START Data supplied
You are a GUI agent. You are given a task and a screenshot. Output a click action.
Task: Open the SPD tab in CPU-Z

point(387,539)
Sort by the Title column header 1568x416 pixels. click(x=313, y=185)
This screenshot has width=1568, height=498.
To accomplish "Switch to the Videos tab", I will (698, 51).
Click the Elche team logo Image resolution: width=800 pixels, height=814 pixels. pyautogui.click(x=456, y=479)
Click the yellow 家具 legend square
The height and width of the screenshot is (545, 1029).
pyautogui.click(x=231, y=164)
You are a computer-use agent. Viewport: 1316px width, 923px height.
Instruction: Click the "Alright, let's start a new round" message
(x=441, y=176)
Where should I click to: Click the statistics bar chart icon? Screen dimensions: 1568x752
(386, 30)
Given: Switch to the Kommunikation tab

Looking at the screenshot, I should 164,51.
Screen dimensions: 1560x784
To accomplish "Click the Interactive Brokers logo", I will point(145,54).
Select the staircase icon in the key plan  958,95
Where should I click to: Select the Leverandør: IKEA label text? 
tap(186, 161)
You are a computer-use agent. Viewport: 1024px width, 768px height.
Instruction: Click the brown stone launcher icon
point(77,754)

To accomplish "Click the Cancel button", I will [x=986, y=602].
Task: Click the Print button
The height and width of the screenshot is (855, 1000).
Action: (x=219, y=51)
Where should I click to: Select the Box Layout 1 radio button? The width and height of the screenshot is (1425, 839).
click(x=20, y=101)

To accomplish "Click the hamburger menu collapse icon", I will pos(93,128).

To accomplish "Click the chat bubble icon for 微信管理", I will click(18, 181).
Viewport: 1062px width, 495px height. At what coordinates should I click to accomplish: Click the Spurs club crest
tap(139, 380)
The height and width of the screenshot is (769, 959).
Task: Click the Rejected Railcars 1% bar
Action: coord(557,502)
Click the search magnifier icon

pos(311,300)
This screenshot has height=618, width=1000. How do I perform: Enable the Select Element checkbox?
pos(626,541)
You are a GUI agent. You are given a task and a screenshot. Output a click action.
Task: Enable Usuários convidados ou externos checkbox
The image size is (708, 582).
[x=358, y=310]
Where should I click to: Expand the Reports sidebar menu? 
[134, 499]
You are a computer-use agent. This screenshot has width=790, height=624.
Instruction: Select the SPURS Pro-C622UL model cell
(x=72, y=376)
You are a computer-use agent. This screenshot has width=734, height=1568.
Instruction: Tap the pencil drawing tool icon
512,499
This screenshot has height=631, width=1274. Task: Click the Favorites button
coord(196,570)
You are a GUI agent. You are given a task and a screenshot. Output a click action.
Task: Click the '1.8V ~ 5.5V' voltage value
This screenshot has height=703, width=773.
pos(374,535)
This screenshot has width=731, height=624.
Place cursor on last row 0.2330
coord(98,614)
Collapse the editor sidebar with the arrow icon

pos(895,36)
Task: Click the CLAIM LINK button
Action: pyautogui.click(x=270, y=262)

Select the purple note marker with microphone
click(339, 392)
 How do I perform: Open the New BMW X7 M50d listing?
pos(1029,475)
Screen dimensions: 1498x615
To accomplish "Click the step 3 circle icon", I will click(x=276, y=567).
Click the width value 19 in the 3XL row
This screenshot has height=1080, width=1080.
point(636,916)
END Data supplied
● **Problem to work on**:
With the line that has "let's start a" as the first and the line that has "Screen dimensions: 1560x784" as the last, repeat exactly that run of lines above and no more.

● **The completed task**:
Instruction: Click the "Alright, let's start a new round" message
(x=441, y=176)
Where should I click to: Click the statistics bar chart icon? Screen dimensions: 1568x752
(386, 30)
Given: Switch to the Kommunikation tab

Looking at the screenshot, I should 164,51.
Screen dimensions: 1560x784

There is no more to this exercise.